Note that $$\ce{H2O2}$$ is being reduced in this reaction.

Hint: 2

Note -
The oxidation states of 2 $$\ce{O}$$ atoms change from -1 to -2.

5. How many electrons should there be in this half reaction?

$$\ce{S8 +\: ?\: e- \rightarrow 8 S^2-}$$

Hint: 16

Note -
The charge is also balanced.

6. What is the oxidation state of $$\ce{In}$$ in $$\ce{In(OH)3}$$?

Hint: +3

Note -
Consider $$\ce{OH}$$ in the formula as $$\ce{OH-}$$.

7. What is the oxidation state of $$\ce{Fe}$$ in $$\ce{FeAsO4}$$?

Hint: +3

Note -
The oxidation state for $$\ce{As}$$ is +5, because it is an element in group 5A. Thus, the oxidation state is +3 for $$\ce{Fe}$$. The common oxidation states for $$\ce{Fe}$$ are +2 and +3.

8. In the reaction identify the reducing agent.

$$\ce{2 Cr^3+ + H2O + 6 ClO3- \rightarrow Cr2O7^2- + 6 ClO2 + 2 H+ }$$

Hint:$$\ce{Cr^3+}$$

Discussion -
Since $$\ce{Cr^3+}$$ is oxidized, it is a reducing agent.

9. Identify the reducing agent in the reaction:

$$\ce{Cr2O7^2- + H2C=O \rightarrow HCOOH + Cr^3+ }$$

The formula $$\ce{H2C=O}$$ with a double bond between $$\ce{C}$$ and $$\ce{O}$$ is an aldehyde, and it may also be written as $$\ce{H2CO}$$. The formula $$\ce{HCOOH}$$ is an acid.
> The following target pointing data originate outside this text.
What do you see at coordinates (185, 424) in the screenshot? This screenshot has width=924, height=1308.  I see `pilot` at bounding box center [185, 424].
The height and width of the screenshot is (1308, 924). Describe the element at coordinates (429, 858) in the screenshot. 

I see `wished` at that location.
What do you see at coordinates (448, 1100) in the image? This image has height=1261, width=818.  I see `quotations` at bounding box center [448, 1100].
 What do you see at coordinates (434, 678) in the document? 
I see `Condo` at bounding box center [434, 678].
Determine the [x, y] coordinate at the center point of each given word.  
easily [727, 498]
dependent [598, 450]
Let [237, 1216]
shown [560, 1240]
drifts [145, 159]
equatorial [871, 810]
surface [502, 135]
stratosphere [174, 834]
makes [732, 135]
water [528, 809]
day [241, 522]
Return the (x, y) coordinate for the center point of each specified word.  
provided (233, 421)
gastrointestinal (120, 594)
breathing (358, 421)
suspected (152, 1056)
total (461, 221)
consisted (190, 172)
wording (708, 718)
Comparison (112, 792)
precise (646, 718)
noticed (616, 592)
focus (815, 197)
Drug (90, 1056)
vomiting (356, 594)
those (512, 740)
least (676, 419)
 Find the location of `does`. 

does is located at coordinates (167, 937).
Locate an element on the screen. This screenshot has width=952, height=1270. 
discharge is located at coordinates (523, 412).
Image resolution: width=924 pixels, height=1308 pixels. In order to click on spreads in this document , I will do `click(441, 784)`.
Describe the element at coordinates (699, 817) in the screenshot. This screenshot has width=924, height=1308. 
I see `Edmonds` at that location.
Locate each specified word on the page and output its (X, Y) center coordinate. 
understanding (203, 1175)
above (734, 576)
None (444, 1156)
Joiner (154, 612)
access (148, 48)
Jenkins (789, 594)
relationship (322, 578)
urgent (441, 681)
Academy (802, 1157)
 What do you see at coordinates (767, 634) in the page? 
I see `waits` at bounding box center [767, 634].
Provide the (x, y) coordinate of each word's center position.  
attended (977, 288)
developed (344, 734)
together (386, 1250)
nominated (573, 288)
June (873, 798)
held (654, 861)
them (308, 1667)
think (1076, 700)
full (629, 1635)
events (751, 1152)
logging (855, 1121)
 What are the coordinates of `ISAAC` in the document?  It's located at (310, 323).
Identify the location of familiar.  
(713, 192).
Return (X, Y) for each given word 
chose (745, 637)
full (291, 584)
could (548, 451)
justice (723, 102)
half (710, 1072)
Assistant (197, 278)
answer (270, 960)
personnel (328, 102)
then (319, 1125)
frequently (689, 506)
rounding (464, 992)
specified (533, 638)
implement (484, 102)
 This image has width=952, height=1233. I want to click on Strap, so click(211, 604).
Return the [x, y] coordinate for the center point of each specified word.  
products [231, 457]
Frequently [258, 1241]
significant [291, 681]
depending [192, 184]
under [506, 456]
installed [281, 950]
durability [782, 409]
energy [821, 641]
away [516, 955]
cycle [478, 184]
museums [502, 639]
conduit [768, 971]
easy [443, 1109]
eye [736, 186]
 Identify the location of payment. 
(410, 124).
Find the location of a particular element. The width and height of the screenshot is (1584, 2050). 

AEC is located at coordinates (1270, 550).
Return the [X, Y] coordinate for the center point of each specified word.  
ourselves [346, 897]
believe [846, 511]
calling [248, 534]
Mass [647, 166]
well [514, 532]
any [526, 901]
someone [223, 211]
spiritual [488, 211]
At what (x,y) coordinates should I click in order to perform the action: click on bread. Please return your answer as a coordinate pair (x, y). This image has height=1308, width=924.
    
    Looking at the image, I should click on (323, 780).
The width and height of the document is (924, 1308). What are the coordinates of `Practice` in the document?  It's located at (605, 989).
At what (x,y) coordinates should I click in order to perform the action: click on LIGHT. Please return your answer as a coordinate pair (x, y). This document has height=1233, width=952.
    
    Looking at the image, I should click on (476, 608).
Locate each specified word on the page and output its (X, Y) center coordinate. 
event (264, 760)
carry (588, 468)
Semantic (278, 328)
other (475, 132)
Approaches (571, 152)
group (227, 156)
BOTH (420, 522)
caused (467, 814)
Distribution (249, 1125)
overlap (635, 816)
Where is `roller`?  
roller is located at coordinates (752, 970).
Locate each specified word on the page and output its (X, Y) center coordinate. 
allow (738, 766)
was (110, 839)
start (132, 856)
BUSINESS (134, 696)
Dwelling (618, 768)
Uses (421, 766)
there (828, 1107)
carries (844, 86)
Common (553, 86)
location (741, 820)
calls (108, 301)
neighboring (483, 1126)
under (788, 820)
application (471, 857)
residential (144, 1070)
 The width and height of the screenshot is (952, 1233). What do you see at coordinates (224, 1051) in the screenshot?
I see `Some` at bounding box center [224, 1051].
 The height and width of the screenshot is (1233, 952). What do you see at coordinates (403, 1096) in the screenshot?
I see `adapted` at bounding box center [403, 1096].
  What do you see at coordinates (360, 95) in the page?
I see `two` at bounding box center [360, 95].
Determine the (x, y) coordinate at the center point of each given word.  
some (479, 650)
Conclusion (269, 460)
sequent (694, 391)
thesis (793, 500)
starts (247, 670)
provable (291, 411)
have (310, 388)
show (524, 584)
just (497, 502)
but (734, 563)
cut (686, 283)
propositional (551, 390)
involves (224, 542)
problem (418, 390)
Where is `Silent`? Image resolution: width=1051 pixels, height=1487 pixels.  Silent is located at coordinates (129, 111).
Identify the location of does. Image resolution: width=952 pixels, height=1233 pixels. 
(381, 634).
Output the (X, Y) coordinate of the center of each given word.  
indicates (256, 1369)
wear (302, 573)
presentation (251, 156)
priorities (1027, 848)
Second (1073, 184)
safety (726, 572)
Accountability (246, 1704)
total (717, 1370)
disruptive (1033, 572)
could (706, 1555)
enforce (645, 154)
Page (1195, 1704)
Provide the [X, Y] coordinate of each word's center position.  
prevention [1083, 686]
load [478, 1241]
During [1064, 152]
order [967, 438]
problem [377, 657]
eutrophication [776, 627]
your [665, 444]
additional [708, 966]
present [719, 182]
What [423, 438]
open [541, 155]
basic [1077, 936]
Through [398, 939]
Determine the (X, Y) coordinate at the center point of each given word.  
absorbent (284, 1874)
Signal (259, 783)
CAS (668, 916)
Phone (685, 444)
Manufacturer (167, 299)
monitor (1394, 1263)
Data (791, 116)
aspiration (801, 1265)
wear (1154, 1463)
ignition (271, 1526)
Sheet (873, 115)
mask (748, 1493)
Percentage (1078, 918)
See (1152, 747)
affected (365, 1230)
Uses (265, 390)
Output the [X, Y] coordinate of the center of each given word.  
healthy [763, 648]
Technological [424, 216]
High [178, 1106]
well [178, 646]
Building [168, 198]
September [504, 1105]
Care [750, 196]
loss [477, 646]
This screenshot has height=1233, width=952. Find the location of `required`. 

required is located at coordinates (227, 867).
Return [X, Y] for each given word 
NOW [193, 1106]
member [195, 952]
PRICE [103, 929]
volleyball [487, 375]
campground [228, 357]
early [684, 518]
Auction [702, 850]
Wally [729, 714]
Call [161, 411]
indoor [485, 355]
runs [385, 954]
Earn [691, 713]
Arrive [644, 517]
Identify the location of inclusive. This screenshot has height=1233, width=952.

Write it as $$\ce{H2CO2}$$ to determine the oxidation state of $$\ce{C}$$.

Hint: $$\ce{H2CO}$$

Note -
The aldehyde $$\ce{H2C=O}$$ is a reducing agent. Oxidation of an alcohol gives an aldehyde, oxidation of which gives an acid, which can further be oxidized to give $$\ce{CO2}$$.

10. Identify the reducing agent in the reaction:

$$\ce{7 CN- + 2 OH- + 2 Cu(NH3)4^2+ \rightarrow 2 Cu(CN)3^2- + 8 NH3 + CNO- + H2O}$$

Hint: $$\ce{CN-}$$

Smile -
You have just answered a fairly difficult question.

11. Identify the oxidant in the reaction:

$$\ce{7 CN- + 2 OH- + 2 Cu(NH3)4^2+ \rightarrow 2 Cu(CN)3^2- + 8 NH3 + CNO- + H2O}$$

Hint: The copper ammonia complex is the oxidant.

Note -
The oxidation state for $$\ce{Cu}$$ in $$\ce{Cu(NH3)4^2+}$$ is +2, but its oxidation state in $$\ce{Cu(CN)3^2-}$$ is +1. Thus, $$\ce{Cu(NH3)4^2+}$$ is the oxidant, because it is reduced.